> [Excerpted passage]:
The trips themselves have just as much of an emotional aspect as a physical one. Since Habitat requires each homeowner to put in a certain amount of sweat equity hours toward the home, student crews often work alongside the future homeowners, hammering nails and laying sheetrock together.
During his junior year trip, Chris remembers pouring concrete with the woman whose house they were building.
“We’re literally laying the foundation for their future life,” he said. “We were working on two homes that were side-by-side that trip — pouring concrete for one and putting up sheetrock for another — so to know you’re standing in what is going to be their bedroom, or where their kids are going to put their head down at night, and to know I’m alongside you here doing this, there’s no better feeling.”
“I think a big lesson I learned from this trip was, as simple as it sounds, hard work pays off,” Maura said. “Putting in hours of work every day and getting to see the progress we made at the end was so overwhelming and beautiful, and it gave me a newfound sense of confidence in my own strength and abilities. Especially the strength part, we had to carry a lot of wood and hammer in a lot of nails, and that was tough!”
Helping start a club at Siena isn’t the first connection the Van Woerts have with the school. In fact, the first tie started back in the 1940s with Chris’ dad, Richard, a delivery man for Freihofer’s at the time, who would deliver bread with Chris’ grandfather to the college.
Richard would tell Chris stories of when he was a kid making deliveries, and every time he went to Siena, they would have a sandwich there ready for him: “They didn’t have much … and that always stuck with him.”

> [Recorded data]:
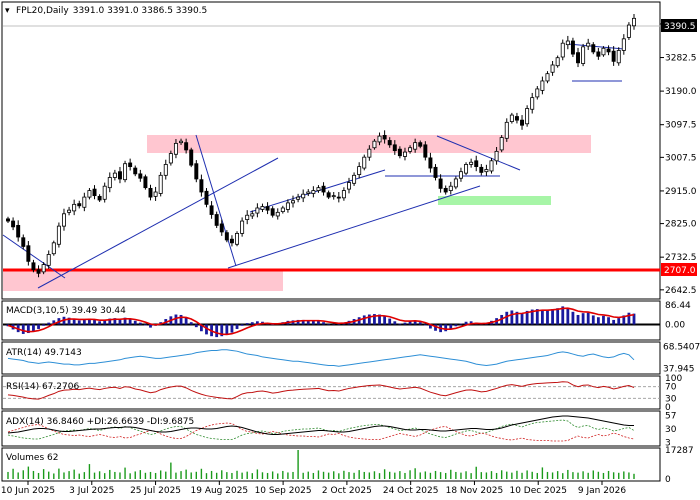 The height and width of the screenshot is (500, 700). Describe the element at coordinates (28, 491) in the screenshot. I see `date-tick-label: 10 Jun 2025` at that location.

> [Activity 1]:
In the passage about the Habitat trips and the Van Woerts' ties to Siena, what was Chris's father Richard's job in the 1940s?
> [Activity 2]:
Continue the passage about the Habitat trips and the Van Woerts' ties to Siena from the point where it ends.

> [Task response 1]:
He was a delivery man for Freihofer's.

> [Task response 2]:
After that, the connections just kept coming: When Siena’s chapel burned in a fire in 1980, Chris’ dad was the one who rebuilt it. Chris, Class of 1998, was one of four Van Woert siblings to attend Siena. In August 2001, Chris and Maureen were married in the Siena Chapel, and in 2019, when Chris’ father passed away, they held his funeral there. His family placed a hammer on his casket during the service at the chapel “because it’s the house that he built,” Chris said.
“Siena is just a place that’s very special in our family for a lot of reasons,” he continued, “and I think about how my nuclear family started at Siena: I met my wife there, my daughter is going there, and getting married there and burying dad there.”
Outside of Siena, the Van Woerts help coordinate local food drives and volunteer at area nursing homes. It’s that element of giving back — the one instilled in Chris by his parents — that he wants to pass to his children.
“I tell them all the time we’re doing the Lord’s work,” he said. “We’re providing for those who are less fortunate. We’ve been blessed and we need to share those blessings.”
And while a Habitat trip does bring about good works, it’s also important to remember the fun of it all: Chris recalls one night when the student crew dug a trench on the beach, covered it in blankets and slept outside, watching the sunrise the next day.
“Imagine 15 college kids on a windy day in March on the Atlantic Ocean,” he laughed. “It’s stuff like that; it’s not all work. When I look back on those trips, I don’t think about swinging a hammer and sweating; I think about all the fun things.”